### Lesetext ###

# taz.de -- Erneute Neuwahlen in Bulgarien: Sofia wieder kopflos
> Nach erneutem Koalitionsstreit startet Bulgarien den sechsten Anlauf für
> die Parlamentswahlen. Davon profitiert nur die prorussische Partei.
IMG Bild: Blick auf das Parlamentsgebäude in Sofia
Das EU- und Nato-Land Bulgarien kann sich Hoffnungen auf den Titel
„Europameister an der Urne“ machen. Gerade mal ein knappes Dreivierteljahr
war die Regierung im Amt, jetzt muss schon wieder neu gewählt werden.

### Eingabedaten ###

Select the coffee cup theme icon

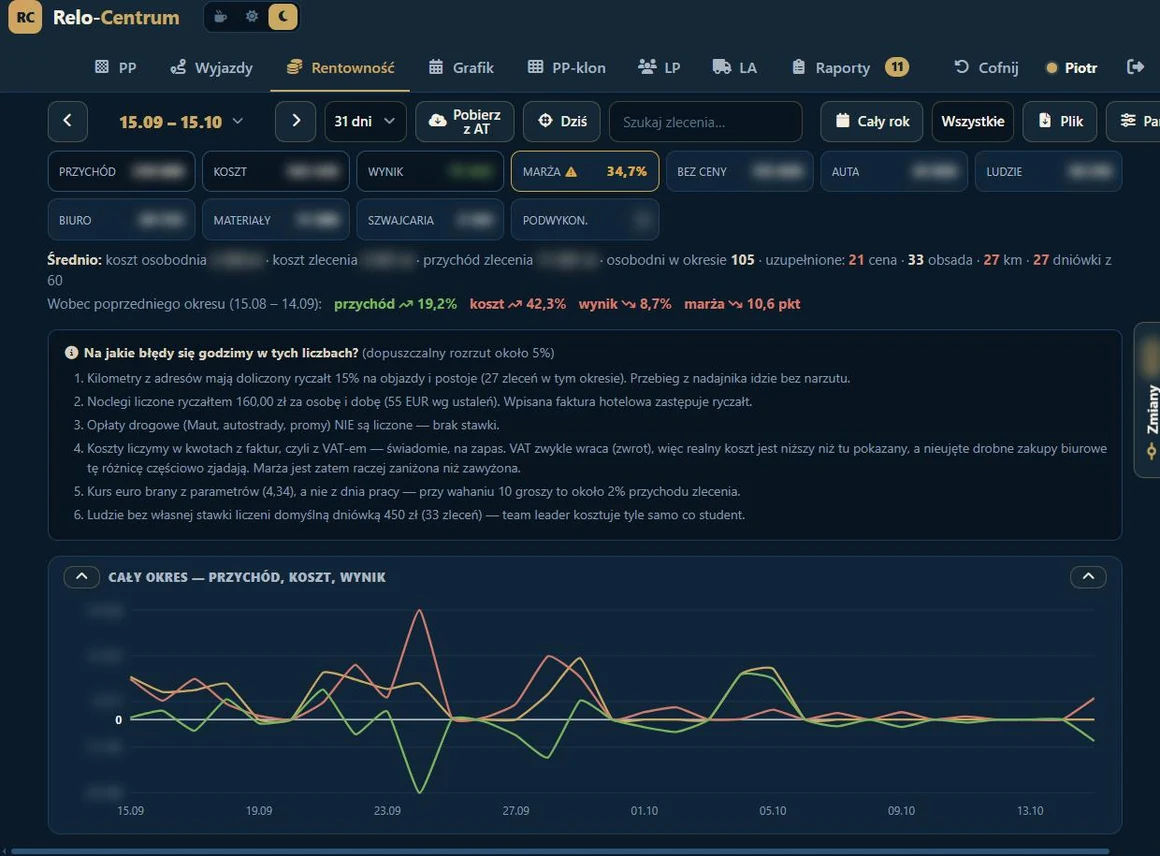pos(220,16)
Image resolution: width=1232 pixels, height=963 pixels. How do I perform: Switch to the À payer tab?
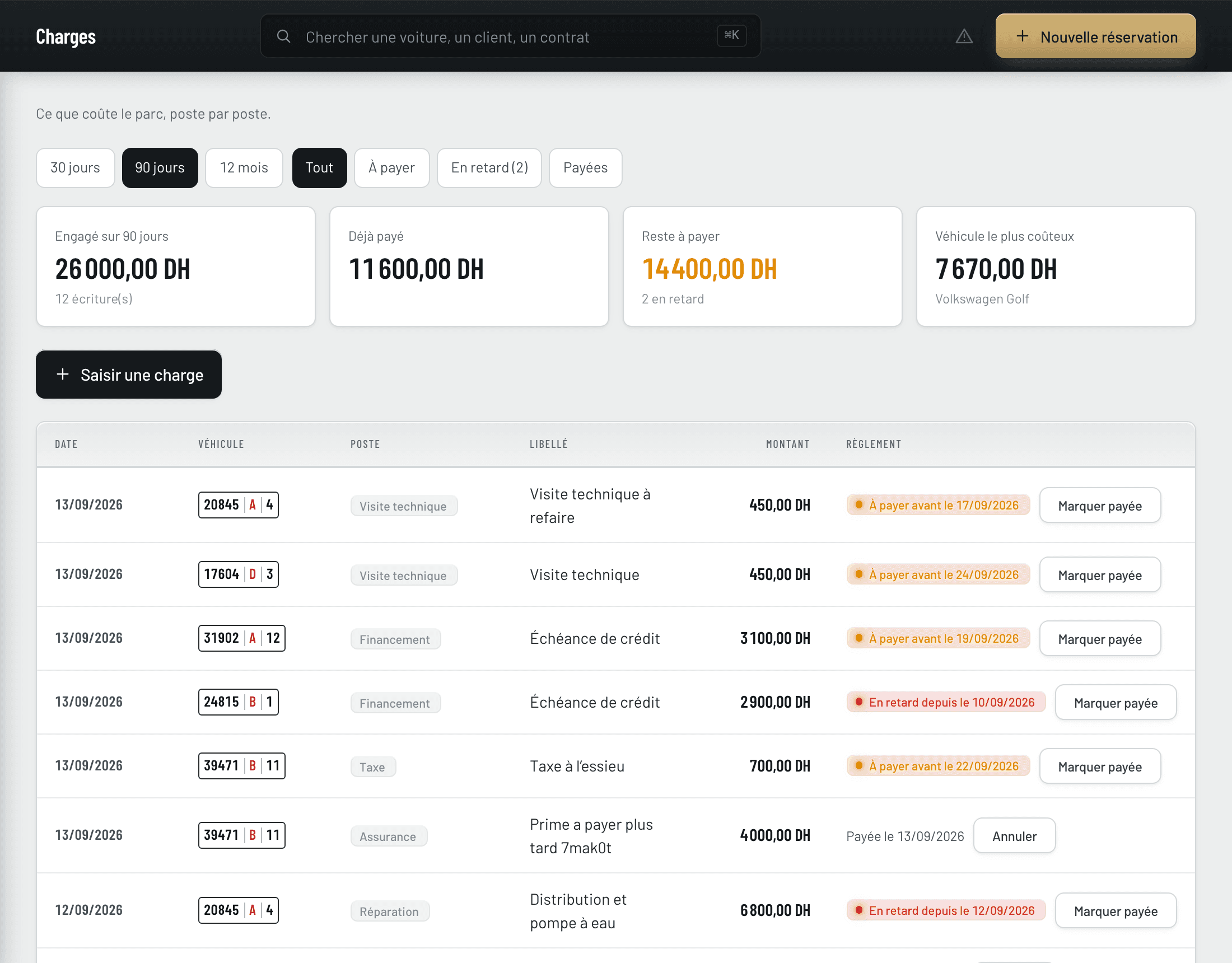click(391, 167)
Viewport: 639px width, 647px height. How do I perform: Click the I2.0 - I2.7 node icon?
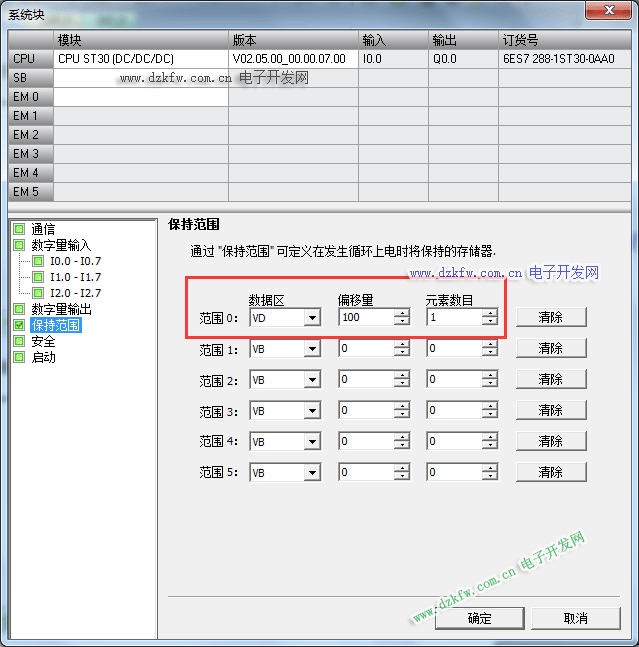click(x=39, y=293)
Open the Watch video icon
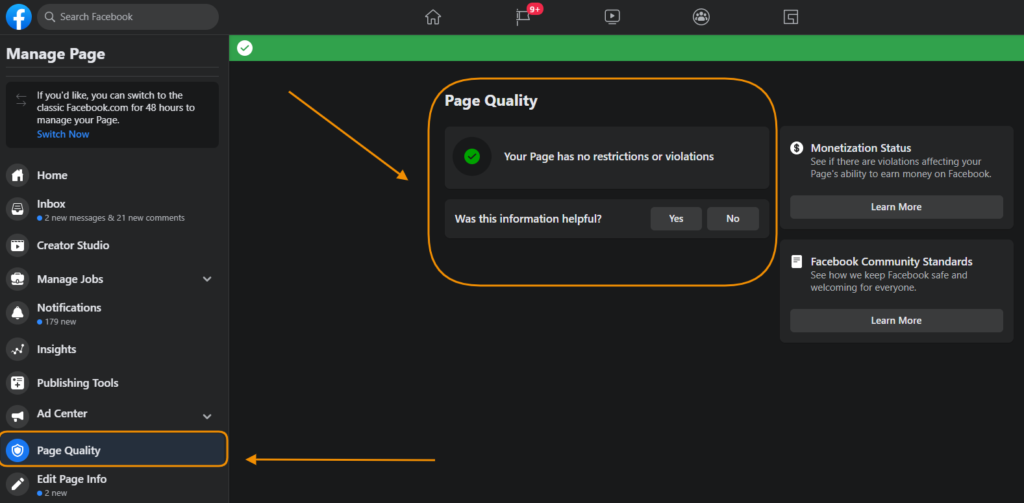Image resolution: width=1024 pixels, height=503 pixels. tap(612, 17)
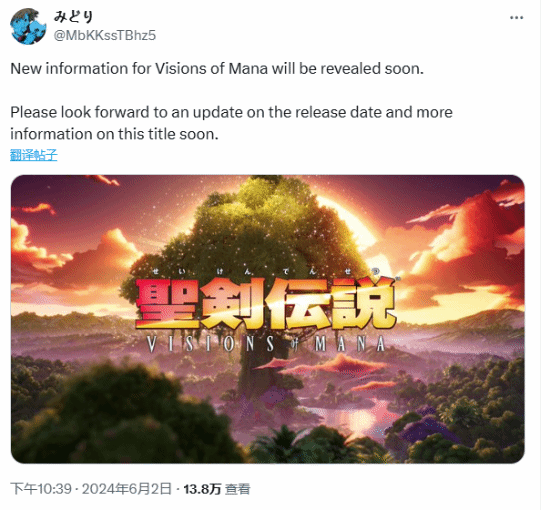Open the みどり profile avatar

[28, 27]
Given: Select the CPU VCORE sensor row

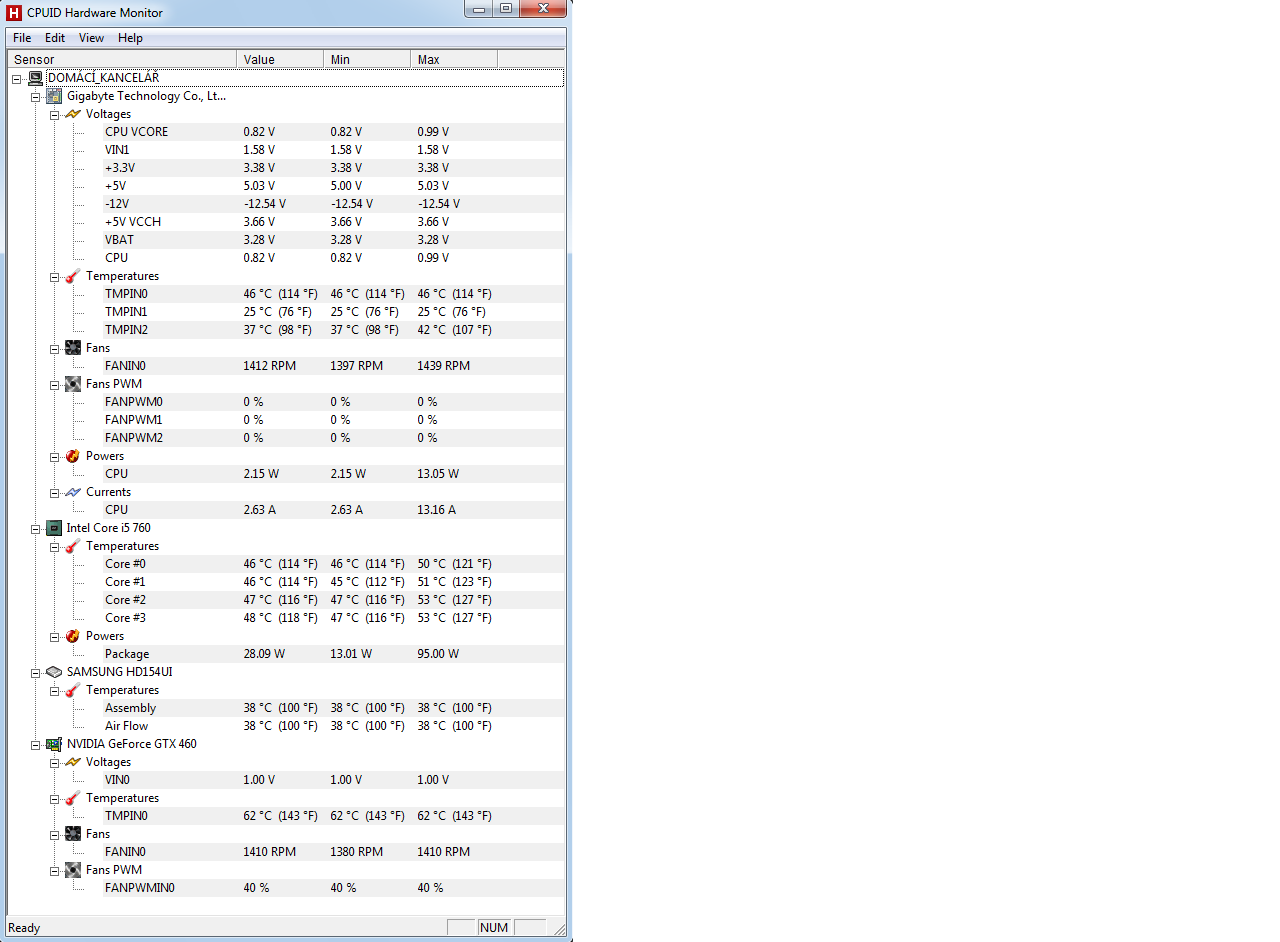Looking at the screenshot, I should 136,132.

###

## [Aufgabenliste]
1 – Welche Partei profitiert laut Lesetext von den erneuten Neuwahlen in Bulgarien?
2 – Wandle in den Eingabedaten alles von der Zeile mit „Open the Watch video icon“ bis hinunter zum Ende der Zeilen in eine JSON-Liste von Strings um, einen pro Zeile. Lass dabei Leerzeilen und die Bilder weg.

## [Antworten]
1 – Die prorussische Partei.

2 –
[
  "Open the Watch video icon",
  "Image resolution: width=1024 pixels, height=503 pixels. tap(612, 17)",
  "Open the みどり profile avatar",
  "[28, 27]",
  "Given: Select the CPU VCORE sensor row",
  "Looking at the screenshot, I should 136,132."
]